In Franciacorta l’assenza più pesante è targata Monte Rossa. «Il Vinitaly è diventato tutto un ciao-ciao, pacca sulle spalle e brindisi. Il format attuale non risponde più alle esigenze di una realtà artigianale come la nostra, che ha bisogno di contatti diretti. In fiera non riesci a comunicare nulla della tua realtà, e mica trovi così per caso un importatore negli Stati Uniti o di un altro Paese. I costi, poi, non sono proporzionati. Noi abbiamo preferito potenziare e sviluppare l’ospitalità, abbiamo costruito una nuova cantina per essere più attrattivi», ci dice Emanuele Rabotti, titolare della maison di Cazzago San Martino. «Ma non è un problema di Verona, penso al Prowein che è anche peggio. Quale sarebbe il senso di andare a proporre i nostri grandi vini italiani in Germania? Se sei interessato al vino tricolore, devi venire in Italia», aggiunge. In Friuli, fa rumore l’assenza della Livio Felluga, Bianco dell’Anno con il Terre Alte 2018 nella nostra Vini d’Italia 2022, anche in questo caso l’investimento per la fiera è stato interamente dedicato all’attività con la rete commerciale.
Biondi Santi riceve i buyer in un appartamento a Verona
Infine, c’è la quanto meno curiosa scelta di una delle realtà più note del vino italiano, la mitica Biondi Santi, di proprietà del gruppo francese Epi. «Dal 2019 abbiamo deciso di non aderire al Vinitaly nella formula classica e dal 2022 anche la nostra Isole Olena non partecipa» comunica Serena Giardini dell’ufficio Marketing di Biondi-Santi «Piuttosto, abbiamo preso un appartamento nel centro di Verona che abbiamo allestito come la nostra casa, i nostri uffici. Proprio comune uno stand all’interno dei padiglioni della fiera, ma con altri ritmi. Sarà aperto per importatori e nostri partner, solo su invito o appuntamento».

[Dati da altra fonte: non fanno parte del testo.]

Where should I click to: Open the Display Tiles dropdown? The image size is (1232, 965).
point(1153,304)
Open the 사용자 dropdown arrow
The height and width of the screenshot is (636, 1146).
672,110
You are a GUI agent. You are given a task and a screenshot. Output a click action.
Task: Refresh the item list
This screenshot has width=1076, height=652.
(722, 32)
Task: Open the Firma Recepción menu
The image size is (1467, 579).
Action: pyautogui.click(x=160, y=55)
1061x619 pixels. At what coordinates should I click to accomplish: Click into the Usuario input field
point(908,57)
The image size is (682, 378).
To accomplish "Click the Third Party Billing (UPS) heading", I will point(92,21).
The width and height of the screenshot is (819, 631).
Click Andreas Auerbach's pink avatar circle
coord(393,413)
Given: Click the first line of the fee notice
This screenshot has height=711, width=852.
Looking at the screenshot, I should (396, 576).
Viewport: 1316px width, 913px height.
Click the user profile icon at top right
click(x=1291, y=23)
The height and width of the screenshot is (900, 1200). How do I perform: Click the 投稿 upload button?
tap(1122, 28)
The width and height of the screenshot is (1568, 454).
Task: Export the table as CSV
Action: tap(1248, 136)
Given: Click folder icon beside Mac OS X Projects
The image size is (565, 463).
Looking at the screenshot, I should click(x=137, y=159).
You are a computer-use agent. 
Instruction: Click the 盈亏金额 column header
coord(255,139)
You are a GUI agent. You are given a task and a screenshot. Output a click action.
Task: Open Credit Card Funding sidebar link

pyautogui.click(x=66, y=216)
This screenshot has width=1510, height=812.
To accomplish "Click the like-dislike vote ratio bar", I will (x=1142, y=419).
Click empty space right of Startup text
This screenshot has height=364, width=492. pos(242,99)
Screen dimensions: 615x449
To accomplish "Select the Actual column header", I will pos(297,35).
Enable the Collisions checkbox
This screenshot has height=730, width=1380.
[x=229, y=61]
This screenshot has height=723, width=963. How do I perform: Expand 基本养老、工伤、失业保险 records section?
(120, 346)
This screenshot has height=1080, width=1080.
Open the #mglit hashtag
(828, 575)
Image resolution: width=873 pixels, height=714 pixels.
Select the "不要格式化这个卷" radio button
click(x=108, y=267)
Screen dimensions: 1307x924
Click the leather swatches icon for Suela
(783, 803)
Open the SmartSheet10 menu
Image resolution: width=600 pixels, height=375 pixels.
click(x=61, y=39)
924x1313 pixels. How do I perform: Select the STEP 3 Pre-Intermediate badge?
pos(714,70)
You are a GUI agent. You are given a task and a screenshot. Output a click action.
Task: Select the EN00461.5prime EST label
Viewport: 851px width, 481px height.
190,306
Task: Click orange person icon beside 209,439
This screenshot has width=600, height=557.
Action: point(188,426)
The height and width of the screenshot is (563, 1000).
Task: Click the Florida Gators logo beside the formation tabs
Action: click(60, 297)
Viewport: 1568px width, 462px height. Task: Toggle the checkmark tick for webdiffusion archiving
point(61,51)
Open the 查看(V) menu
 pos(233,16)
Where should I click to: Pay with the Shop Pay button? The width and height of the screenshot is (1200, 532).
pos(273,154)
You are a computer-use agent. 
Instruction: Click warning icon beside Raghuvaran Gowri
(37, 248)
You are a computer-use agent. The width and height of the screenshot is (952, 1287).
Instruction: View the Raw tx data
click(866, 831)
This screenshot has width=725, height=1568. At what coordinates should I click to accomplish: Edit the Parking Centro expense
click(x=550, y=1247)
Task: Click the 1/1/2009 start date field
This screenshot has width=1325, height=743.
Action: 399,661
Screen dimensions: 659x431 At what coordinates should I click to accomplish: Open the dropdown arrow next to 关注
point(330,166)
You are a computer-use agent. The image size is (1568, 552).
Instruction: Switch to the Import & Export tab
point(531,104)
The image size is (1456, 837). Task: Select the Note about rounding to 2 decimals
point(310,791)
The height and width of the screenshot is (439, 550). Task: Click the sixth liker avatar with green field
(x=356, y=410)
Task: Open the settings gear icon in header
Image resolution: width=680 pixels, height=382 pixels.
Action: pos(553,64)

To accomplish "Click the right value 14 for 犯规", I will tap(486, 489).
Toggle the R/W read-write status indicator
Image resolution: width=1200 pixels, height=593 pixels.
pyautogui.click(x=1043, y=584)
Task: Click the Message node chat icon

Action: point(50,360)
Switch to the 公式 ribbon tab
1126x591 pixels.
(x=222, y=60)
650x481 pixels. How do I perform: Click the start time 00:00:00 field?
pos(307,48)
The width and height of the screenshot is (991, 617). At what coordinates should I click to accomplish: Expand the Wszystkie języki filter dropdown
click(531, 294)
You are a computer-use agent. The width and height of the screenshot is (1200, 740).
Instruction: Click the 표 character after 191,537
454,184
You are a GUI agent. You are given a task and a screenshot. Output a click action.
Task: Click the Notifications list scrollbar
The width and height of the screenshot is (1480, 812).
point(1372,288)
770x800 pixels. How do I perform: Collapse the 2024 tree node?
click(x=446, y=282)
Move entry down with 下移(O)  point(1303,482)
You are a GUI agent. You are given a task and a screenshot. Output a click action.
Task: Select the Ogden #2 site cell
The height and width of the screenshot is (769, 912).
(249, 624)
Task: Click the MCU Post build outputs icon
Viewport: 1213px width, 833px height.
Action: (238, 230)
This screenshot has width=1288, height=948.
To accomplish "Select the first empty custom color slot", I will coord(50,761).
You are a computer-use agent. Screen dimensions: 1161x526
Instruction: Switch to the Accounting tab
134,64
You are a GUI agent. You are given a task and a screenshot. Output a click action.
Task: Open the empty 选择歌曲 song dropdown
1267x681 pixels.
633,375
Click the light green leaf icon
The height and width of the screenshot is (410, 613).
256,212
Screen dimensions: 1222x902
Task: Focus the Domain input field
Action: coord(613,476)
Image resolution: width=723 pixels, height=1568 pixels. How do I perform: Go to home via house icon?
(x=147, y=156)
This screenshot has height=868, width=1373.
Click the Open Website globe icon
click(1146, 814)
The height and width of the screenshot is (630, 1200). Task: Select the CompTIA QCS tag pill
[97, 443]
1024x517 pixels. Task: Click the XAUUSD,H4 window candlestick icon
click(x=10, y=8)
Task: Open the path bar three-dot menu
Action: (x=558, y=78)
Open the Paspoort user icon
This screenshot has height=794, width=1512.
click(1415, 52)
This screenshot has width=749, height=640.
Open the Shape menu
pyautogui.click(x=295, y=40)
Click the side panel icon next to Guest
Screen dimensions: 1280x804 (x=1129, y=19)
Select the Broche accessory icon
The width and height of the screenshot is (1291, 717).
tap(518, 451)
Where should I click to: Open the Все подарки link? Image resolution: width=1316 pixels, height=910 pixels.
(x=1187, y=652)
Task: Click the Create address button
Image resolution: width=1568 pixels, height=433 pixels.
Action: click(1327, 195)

Esserci senza esserci. Per scomodare ancora una volta Nanni Moretti: «Vengo. Vengo e mi metto così, vicino a una finestra di profilo in controluce. Voi mi fate: “Vieni in là con noi dai…” e io: “Andate, andate, vi raggiungo dopo…”. Vengo! Ci vediamo là. No, non mi va, non vengo, no. Ciao, arrivederci Vinitaly”.